Now, I know full well that my gaming knowledge is limited, so that is why I have called upon the greater ENWorld community to enlighten me.  After all, Raptor, you yourself have provided zero examples of this purported disrespect of our nation.

If this thread belongs in General Discussion then, by all means, may an empowered Moderator place it where it belongs.

Oh, and JDJblatherings... it's not ham, it's "peameal bacon".  It's got "peameal".  So not ham.  Totally not ham, not in the slightest.  K?


----------



## Stormborn (Oct 1, 2007)

You think Canada gets a poor or inaccurate portrayal?  Try being from the American South.


----------



## jezter6 (Oct 1, 2007)

Let me start by saying that I do not know of any specfic bad rap Canada gets in any roleplaying games. However, I can see WHY they would get a bad rap in most modern era games.

#1) Nowhere in the world is gaming as prevalent as the US. Take out console and computer games, I'm talking people who buy dead tree books to play with minis, dice, figs, cards, or other in person social interaction games.
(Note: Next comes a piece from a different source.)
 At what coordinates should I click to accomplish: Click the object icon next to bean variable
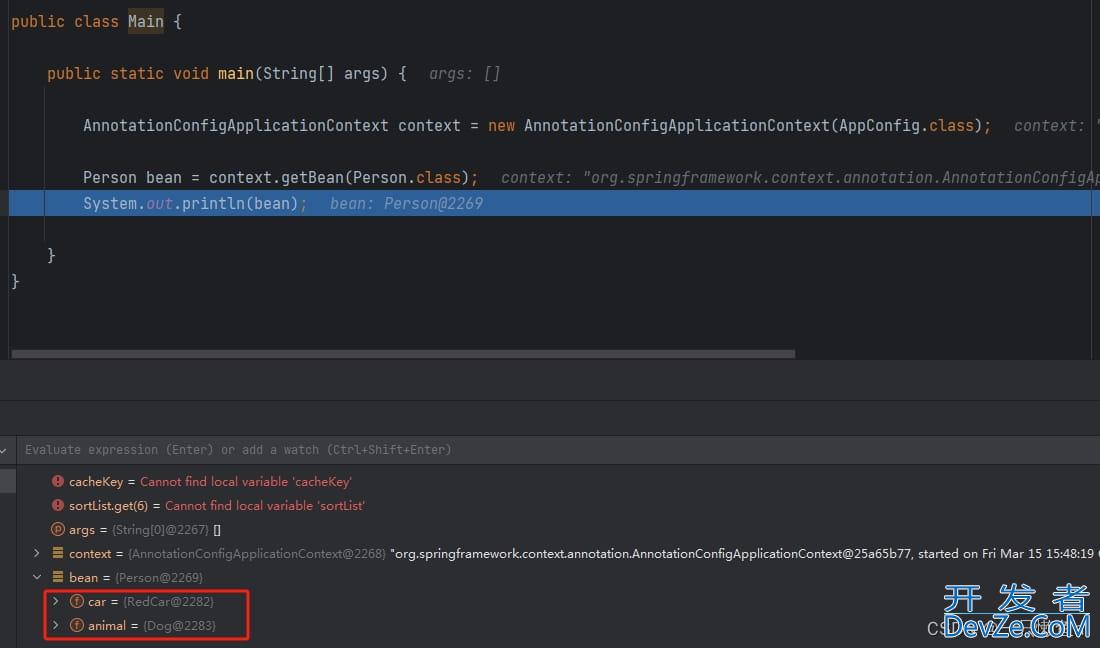coord(58,578)
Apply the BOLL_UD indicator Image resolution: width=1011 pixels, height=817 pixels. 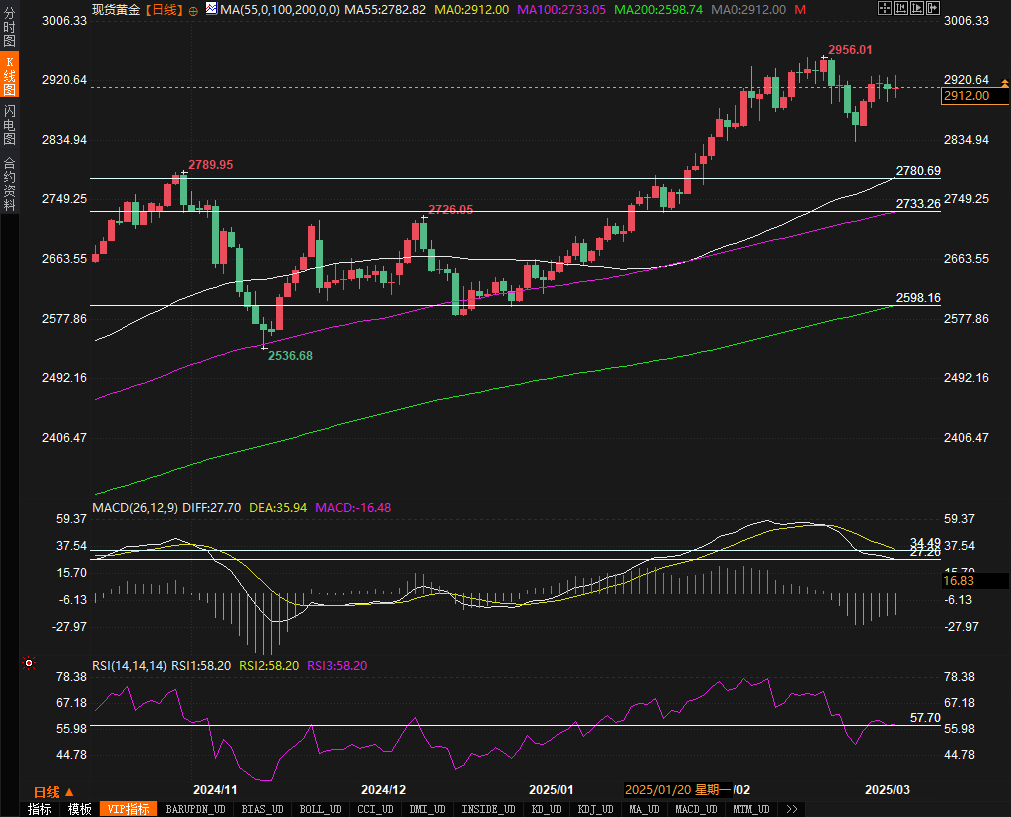tap(320, 809)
#2) Because most gamers are in the US, many games are written by US authors, and the 'default' setting is usually somewhere in the US. It's nature that we write what we know, and using your home country as a premise makes writing easier.

#3) Extrapolate 1 and 2, and suddenly to create a game other than "Real Life Gaming" you need to have the hook or the twist. Zombies, apocalypse, etc. Sure, that could be enough for some people, but gamers like fluff, and we want to know what our close proximity neighbors are doing. Also, maybe the game needs more adverseries than just the hook, so we take the 2 closest countries to us and make them "eeeeevil" (TM). 

Now, adding those up, you get a communist canada, which is either:
a) Misinterpretation by us southerners as to how your government is handled.
b) Extrapolation - seeing what happens if we take your current government to the extremes
c) Pure fiction for the purpose of gaming fun.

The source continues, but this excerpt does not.